Does Eco-Politics Exist and
Does it Have Need of a Philosophy?

1. Why do we fail to notice the great changes?

I read somewhere that when Captain Cook’s ship first approached the
shores of Australia in 1770, his passengers were wondering with great
curiosity how the natives living in Stone Age conditions would react to
their appearance. To their great surprise they did not react at all; they
stared straight through the three-masted barque. It was too big to be
real. They scattered in headlong flight only when the rowboats were
lowered and armed sailors started to row ashore. Of this they could
guess the meaning.

We fail to notice the great changes, because they are too great to be
comprehended. We experience them from within and change together
with them. Thus, we do not perceive the rotation of the Earth. At the
same time, they are too small and slow to be noticed. ‘The level of the
warming of the Earth’s surface from year to year can barely be measured.
The destruction or drying out of the topsoil and the pollution of the
waters takes decades and by the time this process has been brought to
completion, the generation into whose life it brought change has died
out. Its descendants are already born into the changed circumstances and
find those natural. The changes of planetary significance cannot be linked
to notable dates or significant events.

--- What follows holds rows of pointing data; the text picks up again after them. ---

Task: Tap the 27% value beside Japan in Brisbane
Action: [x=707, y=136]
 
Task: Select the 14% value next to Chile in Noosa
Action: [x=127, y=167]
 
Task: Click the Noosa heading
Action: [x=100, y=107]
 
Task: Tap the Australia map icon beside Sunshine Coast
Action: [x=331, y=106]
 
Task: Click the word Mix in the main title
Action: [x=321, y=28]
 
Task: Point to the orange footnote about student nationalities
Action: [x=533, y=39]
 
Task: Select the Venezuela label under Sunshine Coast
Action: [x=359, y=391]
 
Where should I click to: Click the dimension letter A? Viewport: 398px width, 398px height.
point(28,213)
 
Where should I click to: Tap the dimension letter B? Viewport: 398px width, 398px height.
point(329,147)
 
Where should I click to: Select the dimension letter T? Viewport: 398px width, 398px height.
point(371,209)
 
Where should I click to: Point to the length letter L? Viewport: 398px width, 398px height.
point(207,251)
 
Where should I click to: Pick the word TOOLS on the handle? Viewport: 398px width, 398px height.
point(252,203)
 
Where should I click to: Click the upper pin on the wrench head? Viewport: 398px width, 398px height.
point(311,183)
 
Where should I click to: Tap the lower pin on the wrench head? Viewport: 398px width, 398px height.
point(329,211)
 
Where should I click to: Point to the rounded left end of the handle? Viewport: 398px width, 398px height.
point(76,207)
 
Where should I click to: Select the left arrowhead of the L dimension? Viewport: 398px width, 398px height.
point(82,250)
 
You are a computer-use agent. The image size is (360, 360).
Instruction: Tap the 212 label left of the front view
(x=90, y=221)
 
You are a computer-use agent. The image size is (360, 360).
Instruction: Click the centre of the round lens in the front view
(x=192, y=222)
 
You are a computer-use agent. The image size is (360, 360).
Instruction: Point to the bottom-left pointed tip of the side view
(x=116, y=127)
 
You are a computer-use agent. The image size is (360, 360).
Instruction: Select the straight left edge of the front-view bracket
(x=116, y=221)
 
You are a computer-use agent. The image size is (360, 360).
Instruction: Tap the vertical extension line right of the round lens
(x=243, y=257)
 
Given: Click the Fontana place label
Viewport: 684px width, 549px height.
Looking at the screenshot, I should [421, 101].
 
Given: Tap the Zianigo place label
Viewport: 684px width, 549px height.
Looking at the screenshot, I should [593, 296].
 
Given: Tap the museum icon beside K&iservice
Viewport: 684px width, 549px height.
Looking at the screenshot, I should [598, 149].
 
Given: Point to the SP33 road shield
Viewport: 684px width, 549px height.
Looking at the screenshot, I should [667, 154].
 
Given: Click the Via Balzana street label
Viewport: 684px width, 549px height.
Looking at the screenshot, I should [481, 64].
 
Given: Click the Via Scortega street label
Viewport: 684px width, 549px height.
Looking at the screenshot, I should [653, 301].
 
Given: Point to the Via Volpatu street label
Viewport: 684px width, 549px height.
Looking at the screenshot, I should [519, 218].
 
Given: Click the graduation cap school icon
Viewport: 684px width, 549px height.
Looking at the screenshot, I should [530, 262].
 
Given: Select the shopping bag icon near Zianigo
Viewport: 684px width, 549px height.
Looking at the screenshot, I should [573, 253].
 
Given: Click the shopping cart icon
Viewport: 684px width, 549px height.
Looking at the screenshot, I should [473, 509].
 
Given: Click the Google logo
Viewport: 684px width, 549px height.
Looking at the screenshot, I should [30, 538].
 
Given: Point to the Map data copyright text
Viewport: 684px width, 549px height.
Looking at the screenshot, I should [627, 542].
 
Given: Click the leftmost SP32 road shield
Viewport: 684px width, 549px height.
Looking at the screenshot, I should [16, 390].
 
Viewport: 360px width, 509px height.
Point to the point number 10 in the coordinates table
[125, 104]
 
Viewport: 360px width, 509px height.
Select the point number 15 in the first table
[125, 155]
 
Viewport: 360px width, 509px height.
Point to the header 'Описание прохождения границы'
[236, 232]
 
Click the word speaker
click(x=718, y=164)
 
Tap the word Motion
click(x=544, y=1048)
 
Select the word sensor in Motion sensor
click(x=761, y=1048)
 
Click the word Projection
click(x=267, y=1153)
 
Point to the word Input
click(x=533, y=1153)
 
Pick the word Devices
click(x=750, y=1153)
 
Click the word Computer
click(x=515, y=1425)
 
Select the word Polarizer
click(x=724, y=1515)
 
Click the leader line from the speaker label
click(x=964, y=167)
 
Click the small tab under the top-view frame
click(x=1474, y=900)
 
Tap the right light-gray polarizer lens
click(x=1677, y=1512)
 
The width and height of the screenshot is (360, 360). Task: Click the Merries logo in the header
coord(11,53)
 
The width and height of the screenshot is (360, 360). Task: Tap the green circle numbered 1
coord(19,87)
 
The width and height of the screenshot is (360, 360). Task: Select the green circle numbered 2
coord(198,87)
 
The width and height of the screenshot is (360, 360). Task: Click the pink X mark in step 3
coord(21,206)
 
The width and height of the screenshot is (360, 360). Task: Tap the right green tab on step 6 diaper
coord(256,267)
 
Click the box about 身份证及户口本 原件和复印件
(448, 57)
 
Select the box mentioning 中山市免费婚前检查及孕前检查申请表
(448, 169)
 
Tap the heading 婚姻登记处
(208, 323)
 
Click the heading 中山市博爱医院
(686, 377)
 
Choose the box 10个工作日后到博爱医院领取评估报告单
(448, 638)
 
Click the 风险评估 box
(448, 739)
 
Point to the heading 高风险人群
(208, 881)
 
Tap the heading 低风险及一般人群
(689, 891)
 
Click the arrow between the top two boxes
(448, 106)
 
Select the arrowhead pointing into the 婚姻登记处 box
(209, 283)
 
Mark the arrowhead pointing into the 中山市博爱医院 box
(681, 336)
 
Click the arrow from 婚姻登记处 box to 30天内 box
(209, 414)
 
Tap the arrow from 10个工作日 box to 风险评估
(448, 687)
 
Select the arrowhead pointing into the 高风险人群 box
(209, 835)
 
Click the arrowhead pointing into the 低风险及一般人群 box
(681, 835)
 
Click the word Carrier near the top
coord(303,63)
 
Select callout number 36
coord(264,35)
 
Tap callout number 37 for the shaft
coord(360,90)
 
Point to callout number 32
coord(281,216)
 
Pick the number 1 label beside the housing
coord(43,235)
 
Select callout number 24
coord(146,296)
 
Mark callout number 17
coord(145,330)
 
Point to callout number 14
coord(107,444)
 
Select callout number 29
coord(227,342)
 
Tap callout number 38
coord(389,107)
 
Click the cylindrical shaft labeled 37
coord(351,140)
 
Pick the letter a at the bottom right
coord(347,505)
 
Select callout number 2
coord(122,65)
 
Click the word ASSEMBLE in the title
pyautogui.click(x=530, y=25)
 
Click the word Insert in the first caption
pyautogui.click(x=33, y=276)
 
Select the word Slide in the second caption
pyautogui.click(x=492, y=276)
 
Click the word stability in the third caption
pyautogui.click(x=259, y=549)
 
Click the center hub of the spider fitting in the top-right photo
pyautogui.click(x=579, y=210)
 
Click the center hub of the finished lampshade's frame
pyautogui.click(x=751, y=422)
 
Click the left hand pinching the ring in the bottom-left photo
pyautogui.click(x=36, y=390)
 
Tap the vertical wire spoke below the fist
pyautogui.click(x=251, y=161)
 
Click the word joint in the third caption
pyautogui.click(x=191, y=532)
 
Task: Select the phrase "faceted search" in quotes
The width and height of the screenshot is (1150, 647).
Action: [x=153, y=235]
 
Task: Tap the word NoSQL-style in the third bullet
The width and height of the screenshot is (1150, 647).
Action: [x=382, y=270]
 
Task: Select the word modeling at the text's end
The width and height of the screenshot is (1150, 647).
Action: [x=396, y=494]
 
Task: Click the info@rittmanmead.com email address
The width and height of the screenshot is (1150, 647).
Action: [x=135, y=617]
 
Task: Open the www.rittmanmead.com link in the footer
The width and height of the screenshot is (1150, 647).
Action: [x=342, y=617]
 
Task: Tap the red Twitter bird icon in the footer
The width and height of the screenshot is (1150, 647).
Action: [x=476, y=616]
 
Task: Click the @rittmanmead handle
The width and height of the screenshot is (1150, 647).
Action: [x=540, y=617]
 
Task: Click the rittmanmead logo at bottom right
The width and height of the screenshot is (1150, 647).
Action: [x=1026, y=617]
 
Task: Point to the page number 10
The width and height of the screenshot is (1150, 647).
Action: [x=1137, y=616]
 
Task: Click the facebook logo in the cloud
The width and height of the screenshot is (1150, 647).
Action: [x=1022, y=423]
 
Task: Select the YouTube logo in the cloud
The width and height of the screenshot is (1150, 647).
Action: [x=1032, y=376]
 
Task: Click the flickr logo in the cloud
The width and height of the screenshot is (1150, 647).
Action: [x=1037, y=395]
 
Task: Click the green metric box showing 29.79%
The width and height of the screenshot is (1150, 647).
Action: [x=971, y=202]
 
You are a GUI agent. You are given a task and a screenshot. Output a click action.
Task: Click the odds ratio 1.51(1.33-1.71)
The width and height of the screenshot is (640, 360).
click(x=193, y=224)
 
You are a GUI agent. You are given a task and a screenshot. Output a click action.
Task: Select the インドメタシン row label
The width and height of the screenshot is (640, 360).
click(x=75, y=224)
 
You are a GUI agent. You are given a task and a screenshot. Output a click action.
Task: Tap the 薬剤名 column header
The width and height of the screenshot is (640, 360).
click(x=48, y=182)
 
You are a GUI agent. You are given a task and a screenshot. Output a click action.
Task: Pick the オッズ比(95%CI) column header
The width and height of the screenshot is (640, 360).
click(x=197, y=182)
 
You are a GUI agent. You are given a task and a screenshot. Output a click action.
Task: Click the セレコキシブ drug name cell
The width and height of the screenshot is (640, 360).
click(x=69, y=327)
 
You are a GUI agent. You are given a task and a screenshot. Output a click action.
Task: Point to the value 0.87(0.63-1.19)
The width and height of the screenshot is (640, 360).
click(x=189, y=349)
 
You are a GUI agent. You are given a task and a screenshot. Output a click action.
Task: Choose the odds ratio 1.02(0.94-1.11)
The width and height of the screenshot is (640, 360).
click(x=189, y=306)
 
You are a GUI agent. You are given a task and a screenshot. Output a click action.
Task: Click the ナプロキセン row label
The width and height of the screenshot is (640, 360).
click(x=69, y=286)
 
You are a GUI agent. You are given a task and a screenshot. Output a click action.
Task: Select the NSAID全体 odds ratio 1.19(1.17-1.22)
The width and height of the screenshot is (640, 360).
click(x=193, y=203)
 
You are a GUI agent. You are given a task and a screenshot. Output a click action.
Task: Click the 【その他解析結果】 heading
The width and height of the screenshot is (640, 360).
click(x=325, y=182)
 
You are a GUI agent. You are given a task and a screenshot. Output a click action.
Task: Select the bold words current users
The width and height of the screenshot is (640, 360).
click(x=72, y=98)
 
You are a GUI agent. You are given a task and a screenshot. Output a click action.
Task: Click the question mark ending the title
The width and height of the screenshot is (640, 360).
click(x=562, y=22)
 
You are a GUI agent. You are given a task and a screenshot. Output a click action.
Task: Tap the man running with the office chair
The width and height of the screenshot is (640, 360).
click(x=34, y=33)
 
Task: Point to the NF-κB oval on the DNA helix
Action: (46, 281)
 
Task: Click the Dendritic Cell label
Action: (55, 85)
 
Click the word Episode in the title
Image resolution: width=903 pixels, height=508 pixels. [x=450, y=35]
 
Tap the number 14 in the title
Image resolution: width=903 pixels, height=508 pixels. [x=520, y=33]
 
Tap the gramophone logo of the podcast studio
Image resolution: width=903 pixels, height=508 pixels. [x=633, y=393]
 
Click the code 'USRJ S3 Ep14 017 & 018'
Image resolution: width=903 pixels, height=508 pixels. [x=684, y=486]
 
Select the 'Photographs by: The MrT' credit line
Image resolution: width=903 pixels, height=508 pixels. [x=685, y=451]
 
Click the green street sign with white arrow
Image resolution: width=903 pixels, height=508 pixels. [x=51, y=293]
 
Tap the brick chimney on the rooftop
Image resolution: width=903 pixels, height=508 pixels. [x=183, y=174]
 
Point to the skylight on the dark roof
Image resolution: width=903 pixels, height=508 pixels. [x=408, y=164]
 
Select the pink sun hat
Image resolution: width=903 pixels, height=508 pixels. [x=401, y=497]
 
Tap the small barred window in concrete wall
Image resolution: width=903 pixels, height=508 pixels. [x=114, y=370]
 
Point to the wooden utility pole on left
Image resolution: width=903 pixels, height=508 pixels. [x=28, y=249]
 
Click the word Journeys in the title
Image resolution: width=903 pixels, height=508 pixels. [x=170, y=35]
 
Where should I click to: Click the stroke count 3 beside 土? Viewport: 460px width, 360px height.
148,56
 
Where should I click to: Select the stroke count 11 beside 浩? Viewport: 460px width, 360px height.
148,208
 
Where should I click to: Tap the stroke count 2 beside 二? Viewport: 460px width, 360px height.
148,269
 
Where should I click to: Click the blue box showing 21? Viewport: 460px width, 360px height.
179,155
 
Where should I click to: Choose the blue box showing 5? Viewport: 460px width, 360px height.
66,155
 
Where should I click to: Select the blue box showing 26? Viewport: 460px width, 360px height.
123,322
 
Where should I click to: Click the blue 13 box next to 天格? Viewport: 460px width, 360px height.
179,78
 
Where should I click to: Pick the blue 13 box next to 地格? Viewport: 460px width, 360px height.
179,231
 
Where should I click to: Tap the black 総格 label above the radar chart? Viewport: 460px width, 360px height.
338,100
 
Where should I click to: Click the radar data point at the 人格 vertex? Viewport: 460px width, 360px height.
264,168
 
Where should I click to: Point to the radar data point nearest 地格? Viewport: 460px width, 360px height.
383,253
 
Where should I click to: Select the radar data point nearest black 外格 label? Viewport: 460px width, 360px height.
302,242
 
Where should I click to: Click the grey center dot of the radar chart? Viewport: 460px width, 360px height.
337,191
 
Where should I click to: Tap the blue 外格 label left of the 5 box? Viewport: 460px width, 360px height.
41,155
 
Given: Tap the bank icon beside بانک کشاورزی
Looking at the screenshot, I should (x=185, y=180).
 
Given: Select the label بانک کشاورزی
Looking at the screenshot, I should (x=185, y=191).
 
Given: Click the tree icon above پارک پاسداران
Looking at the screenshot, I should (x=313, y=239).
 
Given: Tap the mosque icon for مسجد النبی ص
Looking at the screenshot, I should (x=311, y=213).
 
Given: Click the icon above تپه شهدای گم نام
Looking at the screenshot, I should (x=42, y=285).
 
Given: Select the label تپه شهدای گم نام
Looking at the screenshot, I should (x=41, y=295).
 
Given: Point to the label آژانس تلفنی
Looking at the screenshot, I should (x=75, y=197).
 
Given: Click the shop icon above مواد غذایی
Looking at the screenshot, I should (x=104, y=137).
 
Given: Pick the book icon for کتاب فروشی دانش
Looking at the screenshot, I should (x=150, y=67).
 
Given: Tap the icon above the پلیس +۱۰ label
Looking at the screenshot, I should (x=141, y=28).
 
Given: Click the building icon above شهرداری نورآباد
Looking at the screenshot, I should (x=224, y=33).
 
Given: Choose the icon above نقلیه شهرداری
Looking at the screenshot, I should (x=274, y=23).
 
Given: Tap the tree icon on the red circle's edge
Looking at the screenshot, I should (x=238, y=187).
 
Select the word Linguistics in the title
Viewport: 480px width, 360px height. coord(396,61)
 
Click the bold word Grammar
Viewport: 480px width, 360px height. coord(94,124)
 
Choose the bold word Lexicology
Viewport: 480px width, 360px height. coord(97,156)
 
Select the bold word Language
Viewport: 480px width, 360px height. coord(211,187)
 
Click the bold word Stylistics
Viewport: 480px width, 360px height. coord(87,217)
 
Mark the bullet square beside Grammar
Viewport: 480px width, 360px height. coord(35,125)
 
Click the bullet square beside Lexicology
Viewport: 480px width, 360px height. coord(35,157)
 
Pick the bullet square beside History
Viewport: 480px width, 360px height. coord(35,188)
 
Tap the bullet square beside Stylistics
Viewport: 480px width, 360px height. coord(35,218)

They lack immediate relevance and
therefore cannot expect the attention of the public, especially in the age
of sensation-driven mass media on the hunt for daily sensational stories.
‘The stir caused by the “accidents” of Chernobyl or Fukushima merely
reminds us of the unmanageable and immeasurable risk represented by
spent radioactive fuel, nuclear experiments and outmoded nuclear
submarines peacefully rusting at the bottom of the ocean — not at some
point in the distant future but already for quite a while now.